175 JAHRE SOLIDARITÄT

UNSERE GESCHICHTE

Das Bonifatiuswerk der deutschen Katholiken blickt auf eine 175-jährige Geschichte der Solidarität zurück.
Das Bonifatiuswerk der deutschen Katholiken blickt auf eine 175-jährige Geschichte der Solidarität zurück.

Am 4. Oktober 1849 haben Katholiken in Regensburg den "Bonifatiusverein" und damit das heutige Bonifatiuswerk der deutschen Katholiken gegründet. Auf der "Dritten Generalversammlung der Katholischen Vereine Deutschlands“, dem Vorläufer heutiger Katholikentage, beschlossen die Gründer, dass der Bonifatiusverein Hilfe „für arme katholische Gemeinden“ in der Diaspora leisten sowie ein "Missionsverein in und für Deutschland" sein sollte. An diesen Zielsetzungen hat sich bis heute kaum etwas geändert.

Das Bonifatiuswerk der deutschen Katholiken, das 1968 seinen alten Namen „Bonifatiusverein“ ablegte, blickt auf eine lange Geschichte der Solidarität zurück. Industrialisierung und Bevölkerungswachstum im ausgehenden 19. Jahrhundert, Weimarer-Republik und NS-Diktatur, Flüchtlingsströme nach dem Zweiten Weltkrieg und Deutsche Teilung, neue Herausforderungen in Nordeuropa und im Baltikum, die zunehmende Entchristlichung der Gesellschaft – das Bonifatiuswerk stand und steht stets an der Seite der katholischen Christinnen und Christen, die in einer extremen Minderheitensituation ihren Glauben leben wollen.

Aufbruch im 19. Jahrhundert

Die Gründerväter des Bonifatiuswerkes, unter ihnen der erste Präsident Josef Reichsgraf zu Stolberg-Stolberg aus Westheim in Westfalen, benannten als Zweck des Bonifatiusvereins in der ersten Satzung „... die Unterstützung der in protestantischen und gemischten Gegenden Deutschlands lebenden Katholiken in Beziehung auf Seelsorge und Schule“.

Mit beginnender Industrialisierung geriet im 19. Jahrhundert die strikte konfessionelle Trennung in weiten Teilen der deutschen Landen ins Wanken. Arbeiter aus dem katholischen Schlesien zog es zum Beispiel in die protestantisch geprägten Regionen Preußens. Sie fanden dort Arbeit und Lebensunterhalt für ihre Familien. Doch was fehlte, war eine katholische Infrastruktur: Kirchen und Pfarrhäuser, Schulen und Katecheseorte.
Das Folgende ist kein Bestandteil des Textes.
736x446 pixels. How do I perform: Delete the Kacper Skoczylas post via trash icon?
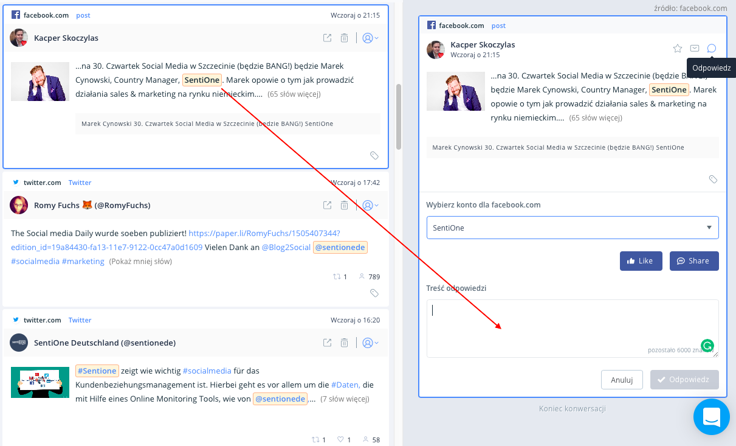point(344,38)
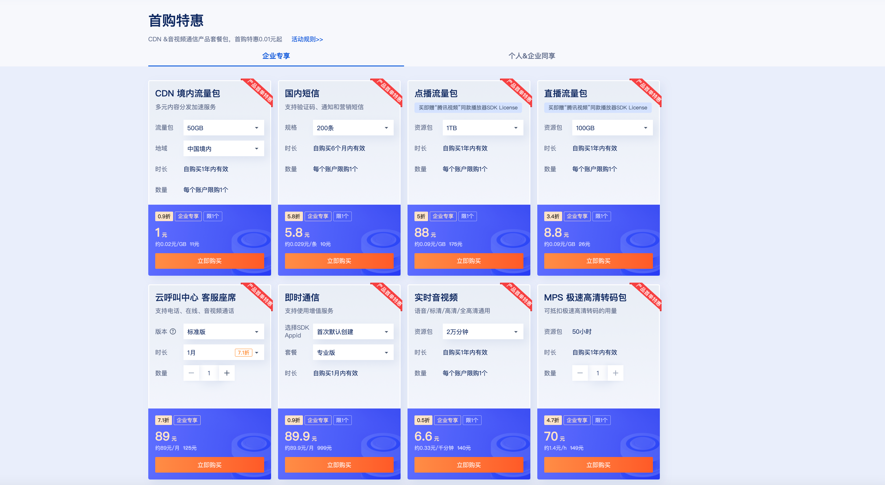Click 立即购买 for CDN 境内流量包
The image size is (885, 485).
[x=209, y=261]
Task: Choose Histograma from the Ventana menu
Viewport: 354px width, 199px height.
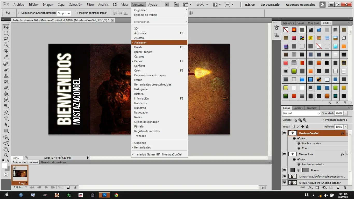Action: coord(141,89)
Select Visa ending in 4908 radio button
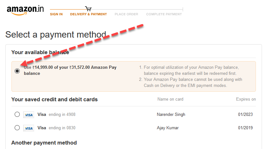The width and height of the screenshot is (268, 149). (17, 114)
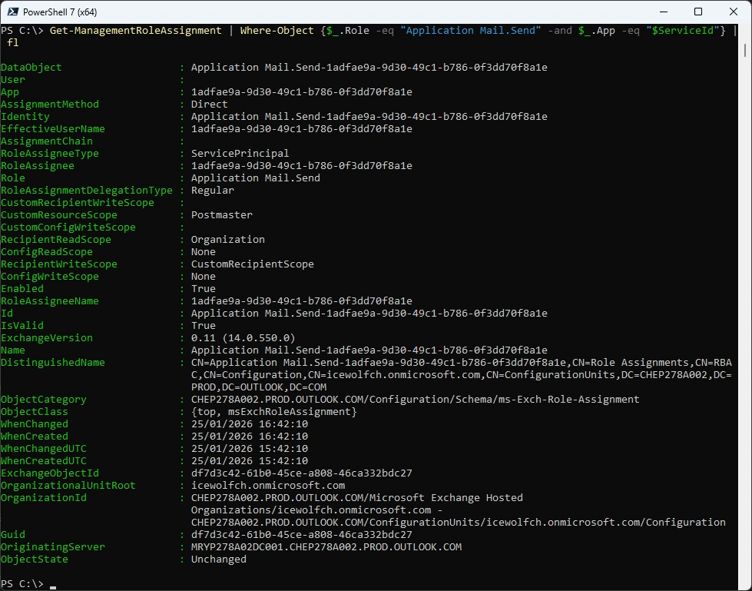Maximize the PowerShell 7 window

(697, 12)
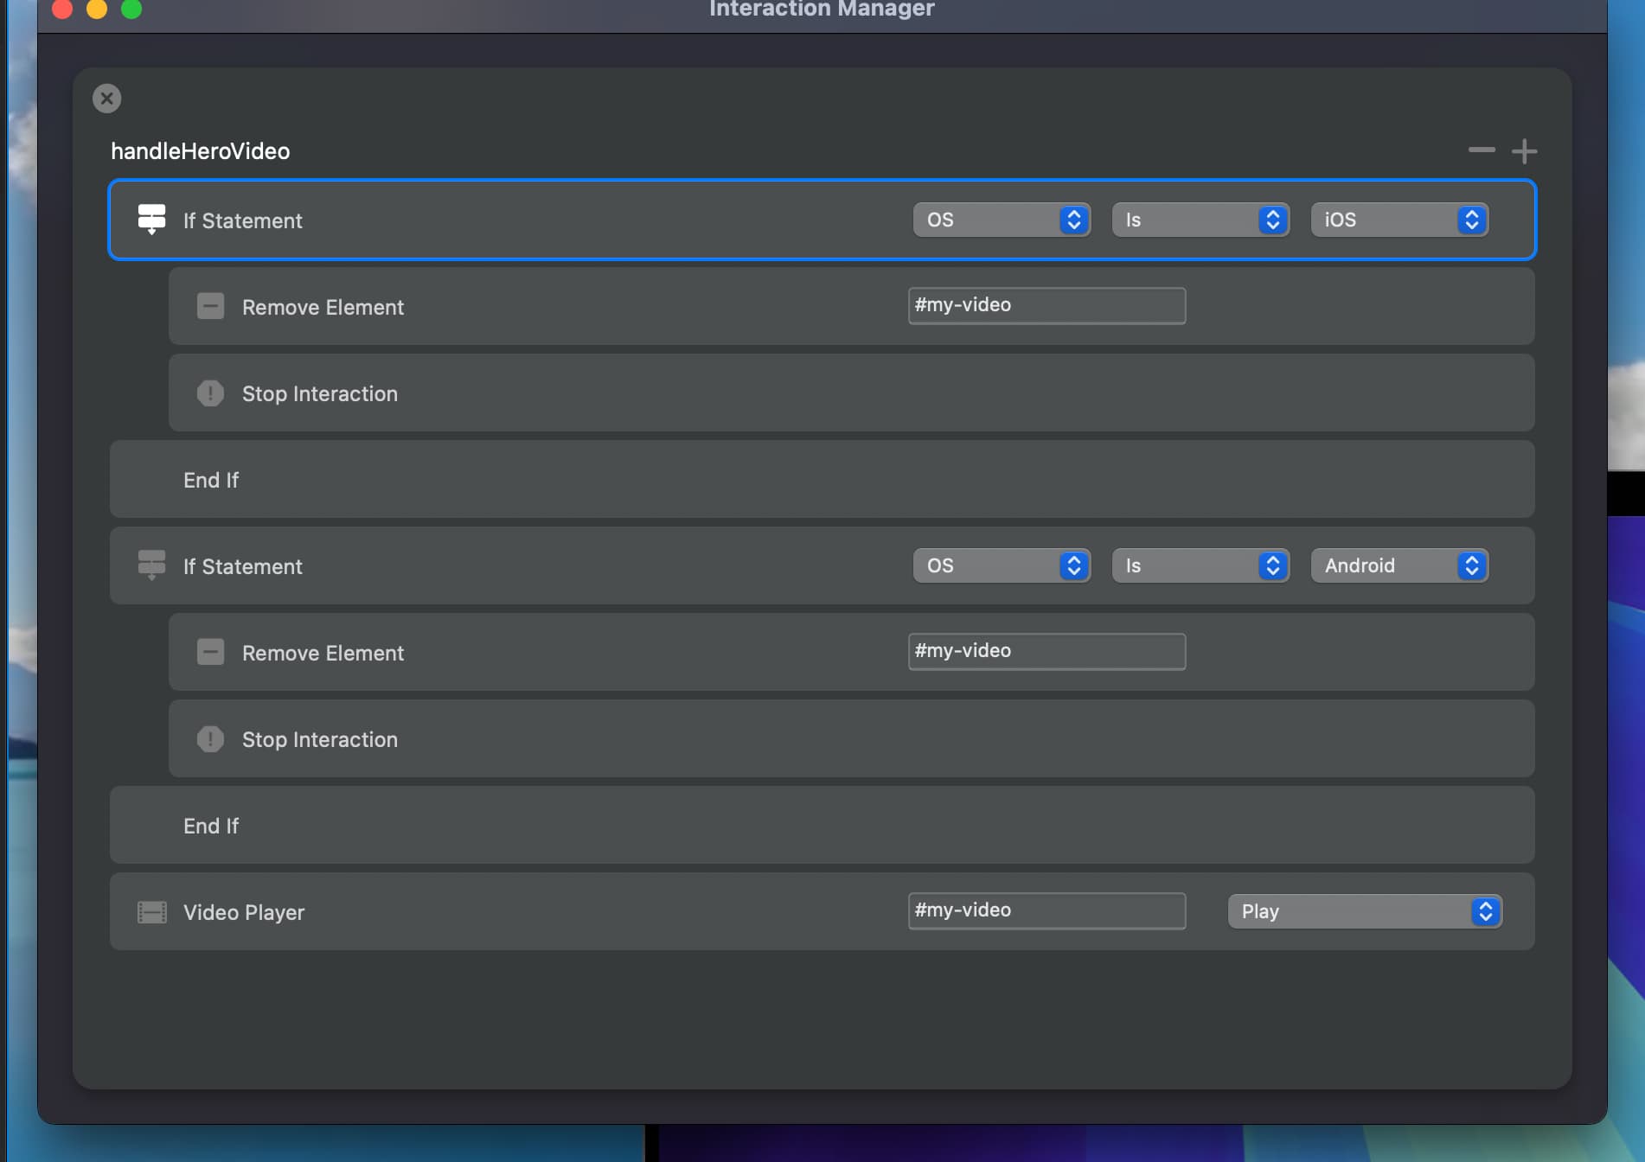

Den Glauben nicht leben, sonntags keine Messe feiern, den eigenen Glauben nicht angemessen weitergeben zu können, das erfuhren nicht nur katholische Christen in der Diaspora als große Not. Auch Gläubige in den katholischen Regionen erkannten diese Lebenssituation der Katholiken in der Diaspora als Herausforderung und spendeten reichlich an den Bonifatiusverein. Davon zeugen bis heute die Berichte des 1852 erstmals erschienen Bonifatiusblatts. Der Bonifatiusverein förderte mit dem Geld vor allem den Bau sogenannter „Missionsstationen“ in der weiträumigen Diaspora evangelisch geprägter Regionen. Diese bestanden in der Regel aus einer kleinen Kirche und einer katholischen Schule. Der Bonifatiusverein übernahm neben den Baukosten auch die Besoldung der Lehrer.

 

Die Kinderhilfe entsteht

Nach der Gründung des Deutschen Kaiserreichs 1871 veränderte sich die Situation in der Diaspora. Die Zahl der katholischen Christen in den neuen Industriezentren stieg sprunghaft an. Lebten zum Beispiel im Großraum Berlin 1871 noch 52.000 Katholiken, waren es 1910 bereits 414.000. Der Bonifatiusverein unterstützte in dieser Zeit in großem Maße den Bau von Kirchen und katholischer Infrastruktur.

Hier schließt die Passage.